Figure 1. Potential sites of modulation of synaptic transmission by DA.

DA may affect P_release by modulating axon terminal excitability (a), Ca²⁺ influx (b) or vesicular release machinery (c). This can occur directly, through activation of presynaptic DA receptors, or indirectly, following the recruitment of postsynaptic DA receptors and liberation of retrograde signaling molecules (d). Postsynaptic DA receptors may influence neurotransmitter detection by modulating the membrane insertion (e), synaptic recruitment (f) or properties (g) of neurotransmitter receptors. In addition, DA alters synaptic integration and the excitability of pre- and postsynaptic membranes by modulating ion channels that control resting potential, Ca²⁺ influx, and action potential threshold and waveform (h).

Our initial intent was to cover dopaminergic modulation of synaptic transmission at all central synapses. However, the available information could not reasonably be contained within the allotted space. Thus, we restricted our analysis to prefrontal cortex (PFC) and striatum, as they are the major targets of the largest group of DA neurons in the mammalian brain and perturbations of DA in these brain regions are implicated in the pathogenesis or exploited in the treatment of numerous neuropsychiatric diseases. No mention will be made of the important modulatory functions of DA in the retina, olfactory bulb, hypothalamus and neuroendocrine system, or of the autoregulatory effects of DA on its synthesis and release.

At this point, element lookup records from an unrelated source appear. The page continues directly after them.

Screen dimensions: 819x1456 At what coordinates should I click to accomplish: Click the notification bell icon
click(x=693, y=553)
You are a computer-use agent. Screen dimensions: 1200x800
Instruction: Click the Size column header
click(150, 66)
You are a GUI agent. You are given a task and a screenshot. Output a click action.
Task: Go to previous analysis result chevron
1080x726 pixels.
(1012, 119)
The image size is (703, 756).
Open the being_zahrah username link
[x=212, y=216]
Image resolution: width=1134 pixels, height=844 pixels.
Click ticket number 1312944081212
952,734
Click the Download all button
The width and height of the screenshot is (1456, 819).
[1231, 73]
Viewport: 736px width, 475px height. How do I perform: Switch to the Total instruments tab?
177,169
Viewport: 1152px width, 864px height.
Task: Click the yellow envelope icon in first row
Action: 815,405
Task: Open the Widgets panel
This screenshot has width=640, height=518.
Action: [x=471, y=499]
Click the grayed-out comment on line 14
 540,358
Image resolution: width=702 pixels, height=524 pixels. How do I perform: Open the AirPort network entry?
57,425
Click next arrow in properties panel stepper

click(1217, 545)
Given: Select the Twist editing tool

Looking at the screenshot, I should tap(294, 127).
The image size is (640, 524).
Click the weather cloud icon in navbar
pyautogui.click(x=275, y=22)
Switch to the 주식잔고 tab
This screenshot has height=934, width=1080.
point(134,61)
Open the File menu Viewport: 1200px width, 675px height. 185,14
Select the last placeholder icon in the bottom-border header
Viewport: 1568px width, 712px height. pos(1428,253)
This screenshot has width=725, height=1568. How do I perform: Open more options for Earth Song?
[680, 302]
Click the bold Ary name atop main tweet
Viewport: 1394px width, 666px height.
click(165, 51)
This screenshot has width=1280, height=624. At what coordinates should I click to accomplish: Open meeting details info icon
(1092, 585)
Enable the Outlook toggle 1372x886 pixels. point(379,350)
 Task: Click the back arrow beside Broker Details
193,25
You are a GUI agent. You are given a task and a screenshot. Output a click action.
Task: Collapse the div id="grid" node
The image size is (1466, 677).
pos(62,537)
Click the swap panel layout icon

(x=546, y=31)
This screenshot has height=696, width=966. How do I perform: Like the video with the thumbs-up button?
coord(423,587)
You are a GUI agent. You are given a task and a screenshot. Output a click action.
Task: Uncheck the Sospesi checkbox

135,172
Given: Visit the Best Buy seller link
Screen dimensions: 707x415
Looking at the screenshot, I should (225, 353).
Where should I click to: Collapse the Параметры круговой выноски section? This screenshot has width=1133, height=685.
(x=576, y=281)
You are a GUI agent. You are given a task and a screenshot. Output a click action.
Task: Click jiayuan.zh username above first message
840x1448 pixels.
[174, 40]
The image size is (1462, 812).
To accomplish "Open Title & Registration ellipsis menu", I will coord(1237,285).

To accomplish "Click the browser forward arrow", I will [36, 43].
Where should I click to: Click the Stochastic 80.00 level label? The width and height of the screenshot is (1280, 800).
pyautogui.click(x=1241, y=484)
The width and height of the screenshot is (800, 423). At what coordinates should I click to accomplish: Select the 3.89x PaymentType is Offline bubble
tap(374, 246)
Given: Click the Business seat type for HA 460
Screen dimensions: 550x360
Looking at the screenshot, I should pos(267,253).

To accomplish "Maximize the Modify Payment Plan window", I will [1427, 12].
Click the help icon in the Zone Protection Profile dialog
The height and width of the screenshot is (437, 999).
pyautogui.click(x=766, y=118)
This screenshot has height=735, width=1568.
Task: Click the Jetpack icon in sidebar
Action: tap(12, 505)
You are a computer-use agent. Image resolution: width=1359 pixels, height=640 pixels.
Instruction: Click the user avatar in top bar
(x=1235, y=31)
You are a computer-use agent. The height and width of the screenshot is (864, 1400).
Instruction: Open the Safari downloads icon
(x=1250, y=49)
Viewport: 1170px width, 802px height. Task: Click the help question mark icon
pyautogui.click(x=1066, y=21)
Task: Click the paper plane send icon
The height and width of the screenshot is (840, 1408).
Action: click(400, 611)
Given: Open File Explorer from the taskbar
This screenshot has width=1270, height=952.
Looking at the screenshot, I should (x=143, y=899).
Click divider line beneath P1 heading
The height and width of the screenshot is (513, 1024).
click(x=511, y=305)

In an attempt to further simplify and reduce this complex field, we limited our presentation to studies in which pharmacological, biochemical, or electrophysiological assays were used to specifically assign (to the extent possible) the regulatory targets of DA to each of the three synaptic transmission steps mentioned above. This largely precludes the discussion of in vivo studies or in vitro electrophysiological investigations that rely exclusively on field or whole-cell current-clamp recordings since effects on synaptic potentials can arise via the modulation of many pre- and postsynaptic targets. Finally, we narrowed our discussion to studies of rodents because they constitute the model of choice for the majority of in vitro electrophysiological studies and have significantly contributed to our understanding of DA signaling in recent years with the application of molecular, genetic and optogenetic techniques.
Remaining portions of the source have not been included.